Recorded information

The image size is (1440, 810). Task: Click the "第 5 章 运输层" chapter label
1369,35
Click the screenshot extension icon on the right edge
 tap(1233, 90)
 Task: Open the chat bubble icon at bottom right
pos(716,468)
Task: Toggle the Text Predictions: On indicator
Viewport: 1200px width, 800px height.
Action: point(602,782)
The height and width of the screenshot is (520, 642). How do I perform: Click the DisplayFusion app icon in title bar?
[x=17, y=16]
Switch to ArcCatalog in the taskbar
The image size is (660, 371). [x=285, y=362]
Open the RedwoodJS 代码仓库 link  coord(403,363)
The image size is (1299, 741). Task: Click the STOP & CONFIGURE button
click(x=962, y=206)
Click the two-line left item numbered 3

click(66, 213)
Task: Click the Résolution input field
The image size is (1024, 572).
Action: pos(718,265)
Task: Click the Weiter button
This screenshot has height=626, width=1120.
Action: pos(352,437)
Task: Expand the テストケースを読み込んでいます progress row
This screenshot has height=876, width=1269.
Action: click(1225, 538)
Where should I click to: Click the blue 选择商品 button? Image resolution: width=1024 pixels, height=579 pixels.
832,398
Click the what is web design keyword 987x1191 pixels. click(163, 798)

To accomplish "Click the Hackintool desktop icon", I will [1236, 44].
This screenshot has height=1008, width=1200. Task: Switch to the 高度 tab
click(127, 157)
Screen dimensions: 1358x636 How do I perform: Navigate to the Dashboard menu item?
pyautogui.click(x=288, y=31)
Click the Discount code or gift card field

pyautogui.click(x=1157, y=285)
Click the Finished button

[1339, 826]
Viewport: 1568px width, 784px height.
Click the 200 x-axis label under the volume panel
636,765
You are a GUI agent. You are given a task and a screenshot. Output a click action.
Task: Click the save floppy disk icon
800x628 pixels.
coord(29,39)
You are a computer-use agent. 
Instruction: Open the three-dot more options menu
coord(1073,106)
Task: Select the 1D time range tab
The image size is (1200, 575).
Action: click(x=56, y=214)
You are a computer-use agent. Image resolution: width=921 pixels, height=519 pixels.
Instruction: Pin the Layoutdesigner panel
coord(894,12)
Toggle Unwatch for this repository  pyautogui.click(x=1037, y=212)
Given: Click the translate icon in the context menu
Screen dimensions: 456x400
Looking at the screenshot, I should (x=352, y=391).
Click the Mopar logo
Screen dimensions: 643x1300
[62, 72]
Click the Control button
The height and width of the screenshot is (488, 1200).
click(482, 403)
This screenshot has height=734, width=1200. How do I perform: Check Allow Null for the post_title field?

Directions for this task
Down to the last line, repeat the data exactly.

Exercise result
The image size is (1440, 810). Task: Click the "第 5 章 运输层" chapter label
1369,35
Click the screenshot extension icon on the right edge
 tap(1233, 90)
 Task: Open the chat bubble icon at bottom right
pos(716,468)
Task: Toggle the Text Predictions: On indicator
Viewport: 1200px width, 800px height.
Action: point(602,782)
The height and width of the screenshot is (520, 642). How do I perform: Click the DisplayFusion app icon in title bar?
[x=17, y=16]
Switch to ArcCatalog in the taskbar
The image size is (660, 371). [x=285, y=362]
Open the RedwoodJS 代码仓库 link  coord(403,363)
The image size is (1299, 741). Task: Click the STOP & CONFIGURE button
click(x=962, y=206)
Click the two-line left item numbered 3

click(66, 213)
Task: Click the Résolution input field
The image size is (1024, 572).
Action: pos(718,265)
Task: Click the Weiter button
This screenshot has height=626, width=1120.
Action: pos(352,437)
Task: Expand the テストケースを読み込んでいます progress row
This screenshot has height=876, width=1269.
Action: click(1225, 538)
Where should I click to: Click the blue 选择商品 button? Image resolution: width=1024 pixels, height=579 pixels.
832,398
Click the what is web design keyword 987x1191 pixels. click(163, 798)

To accomplish "Click the Hackintool desktop icon", I will [1236, 44].
This screenshot has height=1008, width=1200. Task: Switch to the 高度 tab
click(127, 157)
Screen dimensions: 1358x636 How do I perform: Navigate to the Dashboard menu item?
pyautogui.click(x=288, y=31)
Click the Discount code or gift card field

pyautogui.click(x=1157, y=285)
Click the Finished button

[1339, 826]
Viewport: 1568px width, 784px height.
Click the 200 x-axis label under the volume panel
636,765
You are a GUI agent. You are given a task and a screenshot. Output a click action.
Task: Click the save floppy disk icon
800x628 pixels.
coord(29,39)
You are a computer-use agent. 
Instruction: Open the three-dot more options menu
coord(1073,106)
Task: Select the 1D time range tab
The image size is (1200, 575).
Action: click(x=56, y=214)
You are a computer-use agent. Image resolution: width=921 pixels, height=519 pixels.
Instruction: Pin the Layoutdesigner panel
coord(894,12)
Toggle Unwatch for this repository  pyautogui.click(x=1037, y=212)
Given: Click the translate icon in the context menu
Screen dimensions: 456x400
Looking at the screenshot, I should (x=352, y=391).
Click the Mopar logo
Screen dimensions: 643x1300
[62, 72]
Click the Control button
The height and width of the screenshot is (488, 1200).
click(482, 403)
This screenshot has height=734, width=1200. How do I perform: Check Allow Null for the post_title field?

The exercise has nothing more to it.